**実施タスク**
「This screenshot has height=784, width=1568.」を含む行から「Select the All zoom range」を含む行まで（両端の行を含む）を、一字一句変えずに書き写してください。

**表示エントリ**

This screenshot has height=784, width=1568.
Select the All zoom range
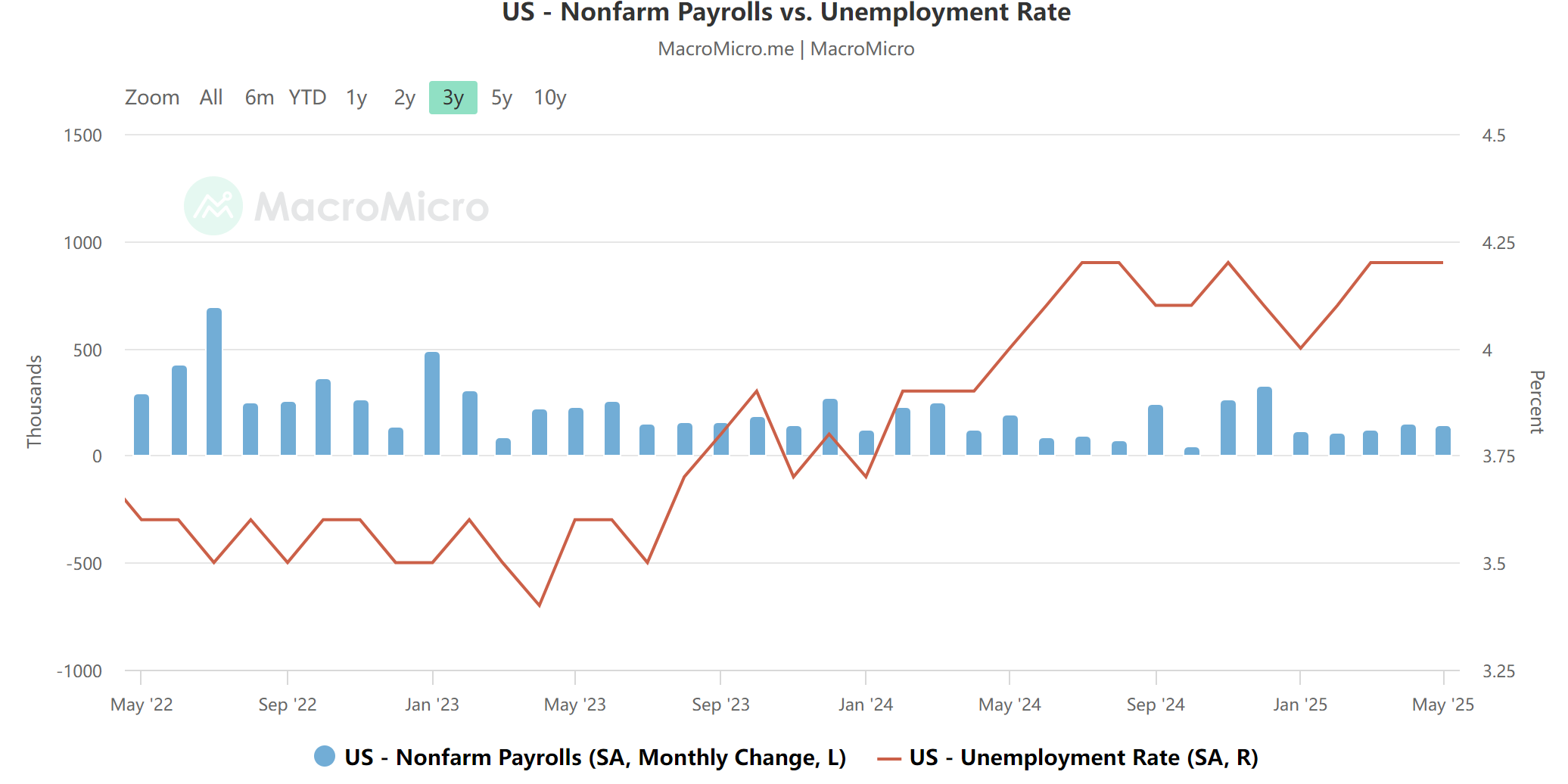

---

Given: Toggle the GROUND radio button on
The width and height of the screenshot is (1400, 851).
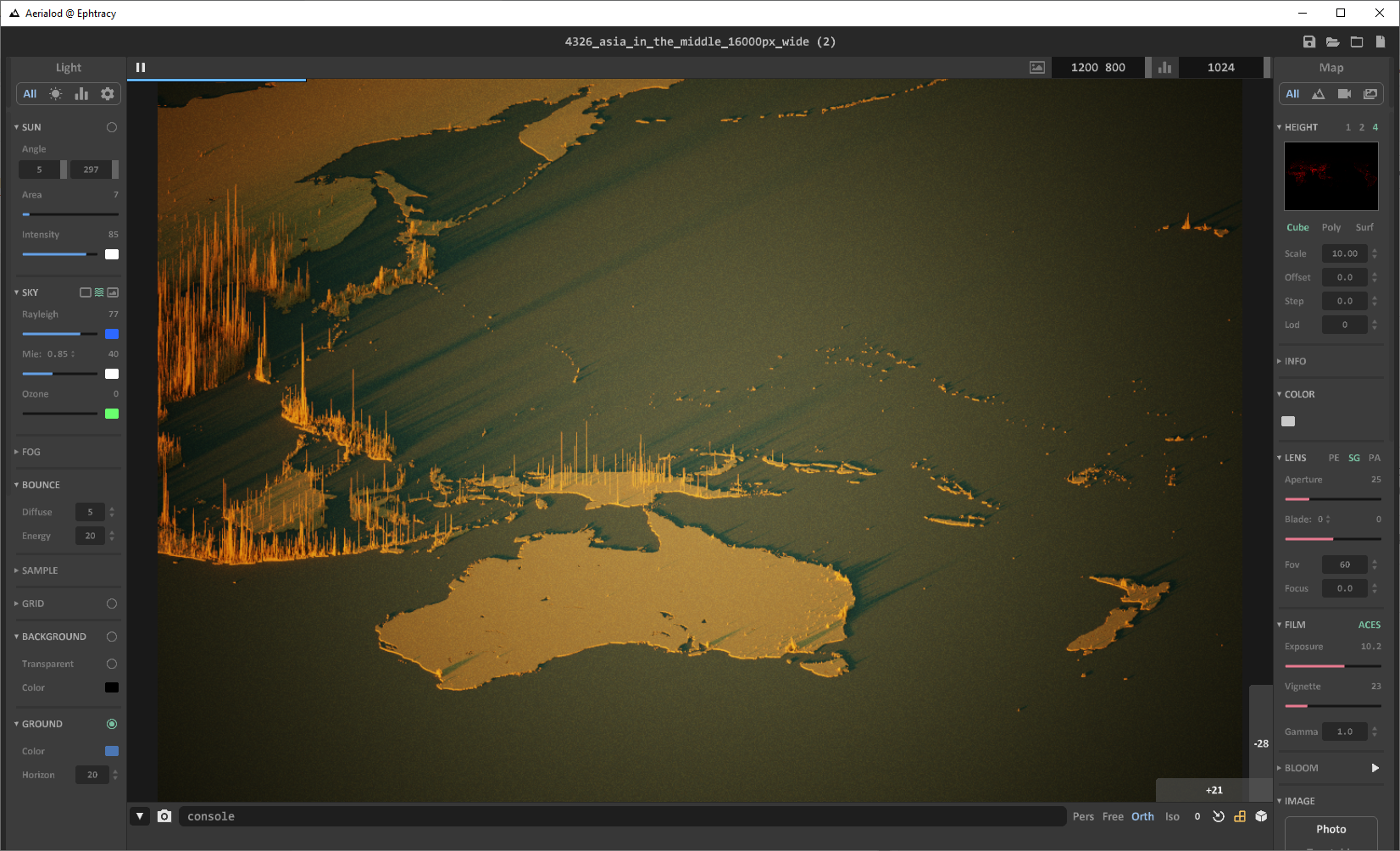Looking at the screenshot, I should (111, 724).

**最終回答**
This screenshot has height=784, width=1568.
Select the All zoom range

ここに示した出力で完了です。